Activity: Please continue the article on CD8+ T cells in brain metastases, starting right after its last sentence.

Your Donations in Action: Lisa Sudmeier, MD, PhD
Location of CD8+ T-cells in Brain Metastases Can Influence Changes and Function in Brain Efficiency
Brain metastases affect a significant proportion of cancer patients and may cause devastating neurologic symptoms, impairing quality of life and survival.
Brain metastases are often treated with stereotactic radiosurgery, however many patients experience distant brain failure and develop multiple new lesions outside of the radiation treatment field.
For her 2020 RSNA Research Resident Grant project, “Characterization of CD8+ T-cells in Brain Metastases and Correlation with Response to Stereotactic Radiosurgery” Lisa Sudmeier, MD, PhD, assistant professor of radiation oncology at the Emory University School of Medicine in Atlanta, sought to identify novel therapeutic targets to combine with stereotactic radiosurgery to enhance the anti-tumor immune response in the brain and reduce distant brain failure.
According to Dr. Sudmeier, brain metastases are well infiltrated by exhausted CD8+ T cells, which are the targets of immune checkpoint blockade cancer therapies. These exhausted CD8+ T cells comprise multiple phenotypically diverse populations.
One of these populations, which appears to be the most exhausted and most likely tumor-specific, preferentially occupies niches within the brain metastasis parenchyma.
Conversely, another population, which is enriched for bystander CD8+ T cells, is more prevalent in the brain metastasis inflammatory stroma.

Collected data
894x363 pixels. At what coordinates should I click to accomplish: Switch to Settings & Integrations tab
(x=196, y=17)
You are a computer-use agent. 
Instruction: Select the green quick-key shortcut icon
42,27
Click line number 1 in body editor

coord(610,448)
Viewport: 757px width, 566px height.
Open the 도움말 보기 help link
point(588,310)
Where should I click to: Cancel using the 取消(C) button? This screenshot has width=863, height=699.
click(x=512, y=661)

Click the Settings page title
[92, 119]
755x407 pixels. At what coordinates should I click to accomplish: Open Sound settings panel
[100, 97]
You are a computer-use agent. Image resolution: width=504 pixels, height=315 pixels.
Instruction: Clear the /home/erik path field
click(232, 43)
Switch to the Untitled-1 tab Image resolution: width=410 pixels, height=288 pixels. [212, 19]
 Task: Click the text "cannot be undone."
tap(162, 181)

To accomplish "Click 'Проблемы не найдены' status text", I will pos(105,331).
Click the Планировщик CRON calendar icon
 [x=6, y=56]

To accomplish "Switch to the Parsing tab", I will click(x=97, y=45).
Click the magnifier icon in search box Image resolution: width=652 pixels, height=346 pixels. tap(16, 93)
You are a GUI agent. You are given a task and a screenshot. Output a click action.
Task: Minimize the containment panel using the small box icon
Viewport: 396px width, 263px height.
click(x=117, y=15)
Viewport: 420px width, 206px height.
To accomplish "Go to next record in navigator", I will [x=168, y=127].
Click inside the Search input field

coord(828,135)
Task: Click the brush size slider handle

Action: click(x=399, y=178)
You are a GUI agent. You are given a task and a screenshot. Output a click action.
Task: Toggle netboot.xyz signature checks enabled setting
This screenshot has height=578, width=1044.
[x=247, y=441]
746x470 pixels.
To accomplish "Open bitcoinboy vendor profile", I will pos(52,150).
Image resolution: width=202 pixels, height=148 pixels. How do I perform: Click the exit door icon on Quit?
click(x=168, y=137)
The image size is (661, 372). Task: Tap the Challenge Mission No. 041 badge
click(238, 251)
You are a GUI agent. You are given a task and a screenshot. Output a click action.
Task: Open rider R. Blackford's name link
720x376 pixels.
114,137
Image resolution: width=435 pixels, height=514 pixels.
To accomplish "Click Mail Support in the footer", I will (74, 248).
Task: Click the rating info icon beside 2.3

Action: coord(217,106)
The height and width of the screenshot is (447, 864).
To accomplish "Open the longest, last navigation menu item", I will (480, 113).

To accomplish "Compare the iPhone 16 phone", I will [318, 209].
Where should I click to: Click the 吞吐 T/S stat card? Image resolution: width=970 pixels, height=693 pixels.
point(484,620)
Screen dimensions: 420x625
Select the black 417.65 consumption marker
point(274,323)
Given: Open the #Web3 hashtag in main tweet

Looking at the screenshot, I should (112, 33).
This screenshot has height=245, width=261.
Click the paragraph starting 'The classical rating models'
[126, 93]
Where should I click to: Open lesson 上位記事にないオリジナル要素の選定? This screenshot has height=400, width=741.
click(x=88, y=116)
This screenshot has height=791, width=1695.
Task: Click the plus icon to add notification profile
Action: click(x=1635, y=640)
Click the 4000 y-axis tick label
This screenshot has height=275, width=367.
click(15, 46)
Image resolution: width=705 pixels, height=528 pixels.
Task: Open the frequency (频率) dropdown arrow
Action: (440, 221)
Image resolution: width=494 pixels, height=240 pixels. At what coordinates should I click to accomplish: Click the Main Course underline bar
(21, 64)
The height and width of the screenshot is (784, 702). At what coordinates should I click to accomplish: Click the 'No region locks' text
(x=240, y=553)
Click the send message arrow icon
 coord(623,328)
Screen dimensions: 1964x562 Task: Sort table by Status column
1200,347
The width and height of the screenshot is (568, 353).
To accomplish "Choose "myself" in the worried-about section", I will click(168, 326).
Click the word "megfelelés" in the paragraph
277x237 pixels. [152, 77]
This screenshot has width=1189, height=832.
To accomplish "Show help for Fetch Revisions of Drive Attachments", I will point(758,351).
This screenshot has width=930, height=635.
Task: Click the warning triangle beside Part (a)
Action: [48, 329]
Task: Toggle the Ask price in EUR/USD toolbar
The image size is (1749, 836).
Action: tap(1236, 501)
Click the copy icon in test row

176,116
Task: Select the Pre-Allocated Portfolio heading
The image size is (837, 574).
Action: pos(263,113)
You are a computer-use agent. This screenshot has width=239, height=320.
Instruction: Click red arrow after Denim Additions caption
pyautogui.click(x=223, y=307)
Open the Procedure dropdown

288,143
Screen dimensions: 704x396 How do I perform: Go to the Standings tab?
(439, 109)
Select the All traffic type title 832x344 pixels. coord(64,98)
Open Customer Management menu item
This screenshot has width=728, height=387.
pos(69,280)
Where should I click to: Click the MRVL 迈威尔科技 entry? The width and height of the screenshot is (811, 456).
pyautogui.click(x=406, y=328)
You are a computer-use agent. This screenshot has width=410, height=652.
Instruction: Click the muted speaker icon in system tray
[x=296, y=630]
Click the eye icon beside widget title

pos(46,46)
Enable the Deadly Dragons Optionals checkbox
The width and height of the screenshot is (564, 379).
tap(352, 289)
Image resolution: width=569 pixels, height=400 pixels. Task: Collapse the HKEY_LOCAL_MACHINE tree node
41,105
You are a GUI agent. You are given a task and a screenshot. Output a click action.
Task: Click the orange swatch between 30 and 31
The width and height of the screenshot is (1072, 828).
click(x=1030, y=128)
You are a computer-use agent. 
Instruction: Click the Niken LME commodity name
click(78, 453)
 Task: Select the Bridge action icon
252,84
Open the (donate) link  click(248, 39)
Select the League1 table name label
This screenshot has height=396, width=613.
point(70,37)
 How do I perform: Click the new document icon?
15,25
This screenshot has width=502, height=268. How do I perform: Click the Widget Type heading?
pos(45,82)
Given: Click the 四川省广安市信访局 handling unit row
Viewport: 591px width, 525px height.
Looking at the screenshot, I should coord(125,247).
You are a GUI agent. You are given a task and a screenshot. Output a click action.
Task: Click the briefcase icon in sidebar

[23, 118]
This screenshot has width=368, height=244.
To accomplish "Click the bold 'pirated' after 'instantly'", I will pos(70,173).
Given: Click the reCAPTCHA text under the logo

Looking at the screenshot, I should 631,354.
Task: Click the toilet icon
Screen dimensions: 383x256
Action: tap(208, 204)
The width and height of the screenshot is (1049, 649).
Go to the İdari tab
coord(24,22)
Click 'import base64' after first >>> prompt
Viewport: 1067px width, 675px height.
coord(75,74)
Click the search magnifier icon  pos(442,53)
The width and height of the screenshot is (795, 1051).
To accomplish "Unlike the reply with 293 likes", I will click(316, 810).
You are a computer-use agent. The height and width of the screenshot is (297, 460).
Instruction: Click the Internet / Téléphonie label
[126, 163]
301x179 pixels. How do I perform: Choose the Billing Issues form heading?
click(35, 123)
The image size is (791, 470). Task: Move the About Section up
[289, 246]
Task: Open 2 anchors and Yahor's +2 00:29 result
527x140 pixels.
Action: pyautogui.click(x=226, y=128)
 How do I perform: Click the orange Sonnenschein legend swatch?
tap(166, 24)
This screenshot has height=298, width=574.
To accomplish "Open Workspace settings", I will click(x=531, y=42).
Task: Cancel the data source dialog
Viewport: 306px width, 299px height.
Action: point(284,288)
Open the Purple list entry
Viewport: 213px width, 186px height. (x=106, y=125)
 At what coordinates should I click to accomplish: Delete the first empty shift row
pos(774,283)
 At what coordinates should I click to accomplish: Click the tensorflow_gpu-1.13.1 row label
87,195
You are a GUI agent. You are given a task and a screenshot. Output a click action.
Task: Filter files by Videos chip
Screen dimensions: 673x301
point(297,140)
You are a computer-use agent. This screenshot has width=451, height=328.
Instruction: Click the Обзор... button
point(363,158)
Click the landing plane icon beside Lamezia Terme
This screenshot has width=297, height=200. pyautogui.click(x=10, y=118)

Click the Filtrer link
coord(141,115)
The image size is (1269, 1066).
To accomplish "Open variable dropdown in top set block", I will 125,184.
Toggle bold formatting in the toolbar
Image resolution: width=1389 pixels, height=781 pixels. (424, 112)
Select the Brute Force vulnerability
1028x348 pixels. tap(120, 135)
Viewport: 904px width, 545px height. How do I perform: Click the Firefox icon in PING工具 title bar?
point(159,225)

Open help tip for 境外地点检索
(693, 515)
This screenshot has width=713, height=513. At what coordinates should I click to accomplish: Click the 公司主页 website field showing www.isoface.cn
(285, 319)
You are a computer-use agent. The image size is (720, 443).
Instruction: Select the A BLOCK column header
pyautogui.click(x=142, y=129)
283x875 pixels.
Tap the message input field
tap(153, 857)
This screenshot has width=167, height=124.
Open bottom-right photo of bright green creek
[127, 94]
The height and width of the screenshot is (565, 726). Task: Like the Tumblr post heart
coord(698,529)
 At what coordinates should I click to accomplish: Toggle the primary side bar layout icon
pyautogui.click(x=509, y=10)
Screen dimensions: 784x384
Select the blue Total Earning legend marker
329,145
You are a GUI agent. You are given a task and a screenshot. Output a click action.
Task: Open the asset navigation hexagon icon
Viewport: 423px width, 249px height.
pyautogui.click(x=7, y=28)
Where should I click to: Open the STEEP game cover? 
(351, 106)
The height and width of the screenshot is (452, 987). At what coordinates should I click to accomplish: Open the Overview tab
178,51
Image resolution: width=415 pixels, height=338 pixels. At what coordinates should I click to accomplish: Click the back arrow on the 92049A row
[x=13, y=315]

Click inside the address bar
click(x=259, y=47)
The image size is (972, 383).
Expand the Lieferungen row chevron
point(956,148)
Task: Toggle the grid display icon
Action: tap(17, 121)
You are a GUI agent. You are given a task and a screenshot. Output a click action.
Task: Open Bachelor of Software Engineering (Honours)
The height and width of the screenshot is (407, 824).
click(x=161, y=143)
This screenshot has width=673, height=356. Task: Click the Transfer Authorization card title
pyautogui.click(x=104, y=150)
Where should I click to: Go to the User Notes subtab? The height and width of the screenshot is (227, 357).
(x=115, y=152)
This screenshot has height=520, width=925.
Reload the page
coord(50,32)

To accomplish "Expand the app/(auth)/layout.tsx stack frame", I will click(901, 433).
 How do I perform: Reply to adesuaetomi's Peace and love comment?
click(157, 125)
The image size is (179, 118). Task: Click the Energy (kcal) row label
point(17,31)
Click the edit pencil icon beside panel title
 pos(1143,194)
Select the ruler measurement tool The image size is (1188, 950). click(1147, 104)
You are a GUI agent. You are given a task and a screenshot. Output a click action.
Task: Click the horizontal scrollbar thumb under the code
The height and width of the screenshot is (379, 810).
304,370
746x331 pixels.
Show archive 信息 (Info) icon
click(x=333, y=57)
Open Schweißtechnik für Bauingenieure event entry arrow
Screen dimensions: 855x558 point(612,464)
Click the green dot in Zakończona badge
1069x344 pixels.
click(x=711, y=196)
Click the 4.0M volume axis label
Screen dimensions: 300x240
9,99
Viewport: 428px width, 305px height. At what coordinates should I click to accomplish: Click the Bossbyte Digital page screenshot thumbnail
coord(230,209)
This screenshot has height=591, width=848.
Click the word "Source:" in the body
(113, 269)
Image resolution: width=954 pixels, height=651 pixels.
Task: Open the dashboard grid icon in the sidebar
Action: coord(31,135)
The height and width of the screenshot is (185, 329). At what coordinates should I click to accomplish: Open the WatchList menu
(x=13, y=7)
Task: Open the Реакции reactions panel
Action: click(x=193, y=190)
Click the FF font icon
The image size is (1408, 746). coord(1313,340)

Task answer:
The researchers’ analysis of the brain metastasis microenvironment revealed discrete signaling niches based on expression of signaling molecules, suggesting that CD8+ T cell subsets receive markedly different inputs depending on their location within the brain metastasis microenvironment.
Dr. Sudmeier said that interaction between the brain environment and immune cells may drive which CD8+ T cell populations exit the vasculature and infiltrate brain metastases and further influence functional and phenotypic changes of tumorresident CD8+ T cells.
The R&E Foundation grant allowed Dr. Sudmeier to start a new research direction. “The overarching goal of this work is to develop safe immunotherapeutic strategies with advanced efficacy in the brain,” she said. “The work I carried out with the funding from this award laid the foundation for the research program I am currently building in my independent laboratory.”